Exercise
According to the Kafka discussion, where are the tokens stored when using the Axon Framework Kafka extension?

Excerpt
━━━━

Dispatching Axon Events to Non-Axon Actors via Kafka

Hello,

I have a set of axon-based spring-boot microservices and need to dispatch events emitted from each microservice to a node.js consumer for the purposes of ML/AI.

Kafka seems to be a viable solution as these services would publish their events to Kafka, which the node application subscribes to.

How best do I go about this, given that I want to maintain Axon Server as the event store as well as the default EventBus?

Hi Kahiga,

One way to do this would be to use the Axon Framework Kafka extension. With the recent 4.6 release you can use a service like here. The 4.6 also supports sending the event to Kafka using the Cloud Events spec.

There are a lot of other ways, you could configure an event processor, and for example use spring Kafka to send the events.

A lot depends on the format you want to have for the messages, and for example how to keep track of the event stream. Using the Axon Framework extension the tokens are stored on Kafka, so on restart it can continue where it was left.

━━━━

Target position data:

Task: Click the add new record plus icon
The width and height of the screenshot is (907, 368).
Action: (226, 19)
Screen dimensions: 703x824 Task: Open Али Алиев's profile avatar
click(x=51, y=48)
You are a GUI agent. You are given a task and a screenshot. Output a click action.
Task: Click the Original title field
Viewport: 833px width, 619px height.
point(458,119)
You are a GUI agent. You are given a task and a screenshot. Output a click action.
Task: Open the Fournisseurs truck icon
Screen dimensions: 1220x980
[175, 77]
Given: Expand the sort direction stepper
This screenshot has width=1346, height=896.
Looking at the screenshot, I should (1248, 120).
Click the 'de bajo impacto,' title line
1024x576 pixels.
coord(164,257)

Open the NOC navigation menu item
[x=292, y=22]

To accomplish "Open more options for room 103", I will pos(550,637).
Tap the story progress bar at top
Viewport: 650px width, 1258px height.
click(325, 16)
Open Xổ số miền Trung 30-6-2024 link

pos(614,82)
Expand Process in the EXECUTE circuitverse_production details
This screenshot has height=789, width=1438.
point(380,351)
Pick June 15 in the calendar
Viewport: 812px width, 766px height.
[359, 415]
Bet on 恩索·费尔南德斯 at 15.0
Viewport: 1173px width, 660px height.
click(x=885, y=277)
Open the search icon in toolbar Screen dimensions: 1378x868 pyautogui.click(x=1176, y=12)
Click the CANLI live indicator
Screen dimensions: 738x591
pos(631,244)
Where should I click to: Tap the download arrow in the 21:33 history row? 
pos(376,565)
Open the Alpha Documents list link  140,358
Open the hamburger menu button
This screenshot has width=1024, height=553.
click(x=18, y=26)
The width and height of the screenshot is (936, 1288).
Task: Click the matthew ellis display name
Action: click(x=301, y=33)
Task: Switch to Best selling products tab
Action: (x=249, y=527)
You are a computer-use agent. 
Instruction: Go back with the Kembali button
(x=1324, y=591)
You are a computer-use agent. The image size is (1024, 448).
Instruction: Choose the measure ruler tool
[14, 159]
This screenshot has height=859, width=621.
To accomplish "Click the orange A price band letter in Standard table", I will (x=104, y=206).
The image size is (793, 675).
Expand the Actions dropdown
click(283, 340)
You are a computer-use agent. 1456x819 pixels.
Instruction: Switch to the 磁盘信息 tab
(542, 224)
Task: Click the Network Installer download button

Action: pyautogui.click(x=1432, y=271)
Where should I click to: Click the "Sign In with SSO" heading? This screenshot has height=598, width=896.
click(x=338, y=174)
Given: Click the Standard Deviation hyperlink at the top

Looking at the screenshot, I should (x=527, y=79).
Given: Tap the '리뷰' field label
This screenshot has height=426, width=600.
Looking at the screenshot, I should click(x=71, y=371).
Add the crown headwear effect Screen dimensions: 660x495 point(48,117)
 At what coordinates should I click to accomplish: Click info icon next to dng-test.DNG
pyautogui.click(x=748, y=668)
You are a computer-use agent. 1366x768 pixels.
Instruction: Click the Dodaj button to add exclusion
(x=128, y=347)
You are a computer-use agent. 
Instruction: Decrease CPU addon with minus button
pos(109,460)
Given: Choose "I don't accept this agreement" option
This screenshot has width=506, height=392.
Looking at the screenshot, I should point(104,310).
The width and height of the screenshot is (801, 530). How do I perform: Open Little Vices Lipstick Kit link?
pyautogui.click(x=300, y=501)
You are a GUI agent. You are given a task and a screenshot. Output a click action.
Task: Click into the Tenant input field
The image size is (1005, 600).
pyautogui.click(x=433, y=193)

━━━━

Solution to this task
On Kafka, so on restart it can continue where it left off.